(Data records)

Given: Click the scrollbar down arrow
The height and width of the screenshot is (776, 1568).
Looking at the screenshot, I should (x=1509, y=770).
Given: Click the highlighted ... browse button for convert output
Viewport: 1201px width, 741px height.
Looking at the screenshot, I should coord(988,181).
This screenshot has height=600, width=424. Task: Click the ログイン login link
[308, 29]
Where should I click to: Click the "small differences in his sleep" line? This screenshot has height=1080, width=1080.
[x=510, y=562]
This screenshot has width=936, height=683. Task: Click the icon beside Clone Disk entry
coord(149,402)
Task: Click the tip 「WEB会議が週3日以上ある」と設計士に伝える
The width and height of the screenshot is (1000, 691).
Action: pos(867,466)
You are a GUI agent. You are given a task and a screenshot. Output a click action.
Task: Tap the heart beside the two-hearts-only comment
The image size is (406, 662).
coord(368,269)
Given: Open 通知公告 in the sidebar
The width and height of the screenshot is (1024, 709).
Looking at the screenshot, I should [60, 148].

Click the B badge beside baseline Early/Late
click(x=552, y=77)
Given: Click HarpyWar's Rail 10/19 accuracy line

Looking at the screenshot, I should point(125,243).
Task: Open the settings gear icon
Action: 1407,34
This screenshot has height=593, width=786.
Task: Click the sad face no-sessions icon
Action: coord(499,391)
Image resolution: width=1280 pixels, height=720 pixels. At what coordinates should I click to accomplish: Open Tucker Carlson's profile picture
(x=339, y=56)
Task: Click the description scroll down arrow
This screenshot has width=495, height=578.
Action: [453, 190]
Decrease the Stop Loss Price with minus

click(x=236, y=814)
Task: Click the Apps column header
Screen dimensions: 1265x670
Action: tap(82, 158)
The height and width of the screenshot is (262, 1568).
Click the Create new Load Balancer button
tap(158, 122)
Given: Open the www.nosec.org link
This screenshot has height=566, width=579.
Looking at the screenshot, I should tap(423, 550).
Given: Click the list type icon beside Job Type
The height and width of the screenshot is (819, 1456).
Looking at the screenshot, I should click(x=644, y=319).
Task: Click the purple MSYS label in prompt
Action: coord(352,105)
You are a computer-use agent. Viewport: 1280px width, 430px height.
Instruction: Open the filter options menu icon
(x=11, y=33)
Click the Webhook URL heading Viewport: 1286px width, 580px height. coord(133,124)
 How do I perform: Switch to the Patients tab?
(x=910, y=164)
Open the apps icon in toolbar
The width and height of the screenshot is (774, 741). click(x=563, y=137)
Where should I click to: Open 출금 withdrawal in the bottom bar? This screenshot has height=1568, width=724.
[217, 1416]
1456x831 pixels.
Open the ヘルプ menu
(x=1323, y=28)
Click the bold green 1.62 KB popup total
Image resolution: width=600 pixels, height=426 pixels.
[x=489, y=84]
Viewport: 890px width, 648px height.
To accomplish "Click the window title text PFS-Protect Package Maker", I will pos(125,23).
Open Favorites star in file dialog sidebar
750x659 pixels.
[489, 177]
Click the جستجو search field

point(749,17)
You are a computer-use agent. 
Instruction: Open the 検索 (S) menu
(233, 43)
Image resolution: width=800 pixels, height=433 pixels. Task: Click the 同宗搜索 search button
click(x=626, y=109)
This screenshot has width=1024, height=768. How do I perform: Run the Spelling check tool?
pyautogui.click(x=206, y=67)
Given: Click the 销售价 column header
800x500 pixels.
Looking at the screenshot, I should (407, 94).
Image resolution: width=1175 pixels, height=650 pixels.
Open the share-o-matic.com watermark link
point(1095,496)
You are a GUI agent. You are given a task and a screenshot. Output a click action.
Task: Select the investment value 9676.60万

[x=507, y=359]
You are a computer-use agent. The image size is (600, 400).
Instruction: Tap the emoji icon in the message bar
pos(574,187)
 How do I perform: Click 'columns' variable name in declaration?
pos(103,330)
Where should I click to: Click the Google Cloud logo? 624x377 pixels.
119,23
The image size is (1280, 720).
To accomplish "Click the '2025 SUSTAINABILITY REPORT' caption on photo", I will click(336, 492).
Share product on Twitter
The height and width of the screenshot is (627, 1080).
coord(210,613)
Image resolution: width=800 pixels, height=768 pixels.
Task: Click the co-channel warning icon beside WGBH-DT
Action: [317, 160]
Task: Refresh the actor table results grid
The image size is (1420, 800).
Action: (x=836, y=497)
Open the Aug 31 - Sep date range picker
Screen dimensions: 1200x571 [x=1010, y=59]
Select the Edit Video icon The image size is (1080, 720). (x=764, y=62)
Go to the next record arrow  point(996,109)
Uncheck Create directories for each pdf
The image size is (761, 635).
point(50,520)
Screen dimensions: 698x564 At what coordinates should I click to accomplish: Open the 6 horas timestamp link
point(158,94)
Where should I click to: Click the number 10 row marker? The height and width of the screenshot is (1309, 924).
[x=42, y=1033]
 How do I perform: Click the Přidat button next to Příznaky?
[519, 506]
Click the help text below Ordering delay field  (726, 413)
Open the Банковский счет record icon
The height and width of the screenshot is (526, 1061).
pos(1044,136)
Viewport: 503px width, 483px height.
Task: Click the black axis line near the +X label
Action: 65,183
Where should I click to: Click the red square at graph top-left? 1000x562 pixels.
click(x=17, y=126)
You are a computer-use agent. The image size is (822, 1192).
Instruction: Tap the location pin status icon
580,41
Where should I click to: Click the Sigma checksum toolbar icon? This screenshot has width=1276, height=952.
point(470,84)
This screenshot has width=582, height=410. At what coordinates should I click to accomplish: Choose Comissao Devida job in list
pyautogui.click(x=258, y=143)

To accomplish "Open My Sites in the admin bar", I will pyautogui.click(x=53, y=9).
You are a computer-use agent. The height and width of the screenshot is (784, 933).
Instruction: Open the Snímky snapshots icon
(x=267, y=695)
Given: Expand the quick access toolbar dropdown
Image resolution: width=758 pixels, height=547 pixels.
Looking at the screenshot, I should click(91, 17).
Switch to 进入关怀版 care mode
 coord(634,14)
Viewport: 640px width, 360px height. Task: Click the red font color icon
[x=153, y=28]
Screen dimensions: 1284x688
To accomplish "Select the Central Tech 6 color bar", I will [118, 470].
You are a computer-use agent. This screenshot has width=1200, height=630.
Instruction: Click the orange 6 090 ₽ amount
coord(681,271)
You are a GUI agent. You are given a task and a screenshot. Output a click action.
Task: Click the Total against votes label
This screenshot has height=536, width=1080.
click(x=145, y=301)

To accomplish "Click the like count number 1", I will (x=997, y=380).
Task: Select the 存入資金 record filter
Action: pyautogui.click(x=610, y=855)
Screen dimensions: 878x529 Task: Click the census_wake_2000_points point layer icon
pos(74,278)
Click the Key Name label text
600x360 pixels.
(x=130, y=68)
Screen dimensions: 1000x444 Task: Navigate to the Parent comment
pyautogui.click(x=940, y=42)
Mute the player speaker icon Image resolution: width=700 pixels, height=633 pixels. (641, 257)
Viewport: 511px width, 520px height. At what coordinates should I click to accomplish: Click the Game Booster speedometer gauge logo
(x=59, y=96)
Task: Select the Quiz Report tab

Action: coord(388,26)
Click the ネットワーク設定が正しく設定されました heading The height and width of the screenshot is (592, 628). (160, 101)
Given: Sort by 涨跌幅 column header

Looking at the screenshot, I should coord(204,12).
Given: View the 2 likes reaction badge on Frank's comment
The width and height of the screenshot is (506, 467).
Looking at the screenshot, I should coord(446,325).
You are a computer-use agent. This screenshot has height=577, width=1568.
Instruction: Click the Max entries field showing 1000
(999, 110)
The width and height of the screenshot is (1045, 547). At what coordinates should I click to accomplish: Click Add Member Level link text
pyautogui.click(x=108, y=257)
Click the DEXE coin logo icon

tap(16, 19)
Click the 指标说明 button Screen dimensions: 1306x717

> _Exercise requirements_
Each record above is to be given again without any change to its wording.

> _Exercise result_
Given: Click the scrollbar down arrow
The height and width of the screenshot is (776, 1568).
Looking at the screenshot, I should (x=1509, y=770).
Given: Click the highlighted ... browse button for convert output
Viewport: 1201px width, 741px height.
Looking at the screenshot, I should coord(988,181).
This screenshot has height=600, width=424. Task: Click the ログイン login link
[308, 29]
Where should I click to: Click the "small differences in his sleep" line? This screenshot has height=1080, width=1080.
[x=510, y=562]
This screenshot has width=936, height=683. Task: Click the icon beside Clone Disk entry
coord(149,402)
Task: Click the tip 「WEB会議が週3日以上ある」と設計士に伝える
The width and height of the screenshot is (1000, 691).
Action: pos(867,466)
You are a GUI agent. You are given a task and a screenshot. Output a click action.
Task: Tap the heart beside the two-hearts-only comment
The image size is (406, 662).
coord(368,269)
Given: Open 通知公告 in the sidebar
The width and height of the screenshot is (1024, 709).
Looking at the screenshot, I should [60, 148].

Click the B badge beside baseline Early/Late
click(x=552, y=77)
Given: Click HarpyWar's Rail 10/19 accuracy line

Looking at the screenshot, I should point(125,243).
Task: Open the settings gear icon
Action: 1407,34
This screenshot has height=593, width=786.
Task: Click the sad face no-sessions icon
Action: coord(499,391)
Image resolution: width=1280 pixels, height=720 pixels. At what coordinates should I click to accomplish: Open Tucker Carlson's profile picture
(x=339, y=56)
Task: Click the description scroll down arrow
This screenshot has width=495, height=578.
Action: [453, 190]
Decrease the Stop Loss Price with minus

click(x=236, y=814)
Task: Click the Apps column header
Screen dimensions: 1265x670
Action: tap(82, 158)
The height and width of the screenshot is (262, 1568).
Click the Create new Load Balancer button
tap(158, 122)
Given: Open the www.nosec.org link
This screenshot has height=566, width=579.
Looking at the screenshot, I should tap(423, 550).
Given: Click the list type icon beside Job Type
The height and width of the screenshot is (819, 1456).
Looking at the screenshot, I should click(x=644, y=319).
Task: Click the purple MSYS label in prompt
Action: coord(352,105)
You are a computer-use agent. Viewport: 1280px width, 430px height.
Instruction: Open the filter options menu icon
(x=11, y=33)
Click the Webhook URL heading Viewport: 1286px width, 580px height. coord(133,124)
 How do I perform: Switch to the Patients tab?
(x=910, y=164)
Open the apps icon in toolbar
The width and height of the screenshot is (774, 741). click(x=563, y=137)
Where should I click to: Open 출금 withdrawal in the bottom bar? This screenshot has height=1568, width=724.
[217, 1416]
1456x831 pixels.
Open the ヘルプ menu
(x=1323, y=28)
Click the bold green 1.62 KB popup total
Image resolution: width=600 pixels, height=426 pixels.
[x=489, y=84]
Viewport: 890px width, 648px height.
To accomplish "Click the window title text PFS-Protect Package Maker", I will pos(125,23).
Open Favorites star in file dialog sidebar
750x659 pixels.
[489, 177]
Click the جستجو search field

point(749,17)
You are a computer-use agent. 
Instruction: Open the 検索 (S) menu
(233, 43)
Image resolution: width=800 pixels, height=433 pixels. Task: Click the 同宗搜索 search button
click(x=626, y=109)
This screenshot has width=1024, height=768. How do I perform: Run the Spelling check tool?
pyautogui.click(x=206, y=67)
Given: Click the 销售价 column header
800x500 pixels.
Looking at the screenshot, I should (407, 94).
Image resolution: width=1175 pixels, height=650 pixels.
Open the share-o-matic.com watermark link
point(1095,496)
You are a GUI agent. You are given a task and a screenshot. Output a click action.
Task: Select the investment value 9676.60万

[x=507, y=359]
You are a computer-use agent. The image size is (600, 400).
Instruction: Tap the emoji icon in the message bar
pos(574,187)
 How do I perform: Click 'columns' variable name in declaration?
pos(103,330)
Where should I click to: Click the Google Cloud logo? 624x377 pixels.
119,23
The image size is (1280, 720).
To accomplish "Click the '2025 SUSTAINABILITY REPORT' caption on photo", I will click(336, 492).
Share product on Twitter
The height and width of the screenshot is (627, 1080).
coord(210,613)
Image resolution: width=800 pixels, height=768 pixels.
Task: Click the co-channel warning icon beside WGBH-DT
Action: [317, 160]
Task: Refresh the actor table results grid
The image size is (1420, 800).
Action: (x=836, y=497)
Open the Aug 31 - Sep date range picker
Screen dimensions: 1200x571 [x=1010, y=59]
Select the Edit Video icon The image size is (1080, 720). (x=764, y=62)
Go to the next record arrow  point(996,109)
Uncheck Create directories for each pdf
The image size is (761, 635).
point(50,520)
Screen dimensions: 698x564 At what coordinates should I click to accomplish: Open the 6 horas timestamp link
point(158,94)
Where should I click to: Click the number 10 row marker? The height and width of the screenshot is (1309, 924).
[x=42, y=1033]
 How do I perform: Click the Přidat button next to Příznaky?
[519, 506]
Click the help text below Ordering delay field  (726, 413)
Open the Банковский счет record icon
The height and width of the screenshot is (526, 1061).
pos(1044,136)
Viewport: 503px width, 483px height.
Task: Click the black axis line near the +X label
Action: 65,183
Where should I click to: Click the red square at graph top-left? 1000x562 pixels.
click(x=17, y=126)
You are a computer-use agent. The image size is (822, 1192).
Instruction: Tap the location pin status icon
580,41
Where should I click to: Click the Sigma checksum toolbar icon? This screenshot has width=1276, height=952.
point(470,84)
This screenshot has width=582, height=410. At what coordinates should I click to accomplish: Choose Comissao Devida job in list
pyautogui.click(x=258, y=143)

To accomplish "Open My Sites in the admin bar", I will pyautogui.click(x=53, y=9).
You are a computer-use agent. The height and width of the screenshot is (784, 933).
Instruction: Open the Snímky snapshots icon
(x=267, y=695)
Given: Expand the quick access toolbar dropdown
Image resolution: width=758 pixels, height=547 pixels.
Looking at the screenshot, I should click(91, 17).
Switch to 进入关怀版 care mode
 coord(634,14)
Viewport: 640px width, 360px height. Task: Click the red font color icon
[x=153, y=28]
Screen dimensions: 1284x688
To accomplish "Select the Central Tech 6 color bar", I will [118, 470].
You are a computer-use agent. This screenshot has width=1200, height=630.
Instruction: Click the orange 6 090 ₽ amount
coord(681,271)
You are a GUI agent. You are given a task and a screenshot. Output a click action.
Task: Click the Total against votes label
This screenshot has height=536, width=1080.
click(x=145, y=301)

To accomplish "Click the like count number 1", I will (x=997, y=380).
Task: Select the 存入資金 record filter
Action: pyautogui.click(x=610, y=855)
Screen dimensions: 878x529 Task: Click the census_wake_2000_points point layer icon
pos(74,278)
Click the Key Name label text
600x360 pixels.
(x=130, y=68)
Screen dimensions: 1000x444 Task: Navigate to the Parent comment
pyautogui.click(x=940, y=42)
Mute the player speaker icon Image resolution: width=700 pixels, height=633 pixels. (641, 257)
Viewport: 511px width, 520px height. At what coordinates should I click to accomplish: Click the Game Booster speedometer gauge logo
(x=59, y=96)
Task: Select the Quiz Report tab

Action: coord(388,26)
Click the ネットワーク設定が正しく設定されました heading The height and width of the screenshot is (592, 628). (160, 101)
Given: Sort by 涨跌幅 column header

Looking at the screenshot, I should coord(204,12).
Given: View the 2 likes reaction badge on Frank's comment
The width and height of the screenshot is (506, 467).
Looking at the screenshot, I should coord(446,325).
You are a computer-use agent. This screenshot has height=577, width=1568.
Instruction: Click the Max entries field showing 1000
(999, 110)
The width and height of the screenshot is (1045, 547). At what coordinates should I click to accomplish: Click Add Member Level link text
pyautogui.click(x=108, y=257)
Click the DEXE coin logo icon

tap(16, 19)
Click the 指标说明 button Screen dimensions: 1306x717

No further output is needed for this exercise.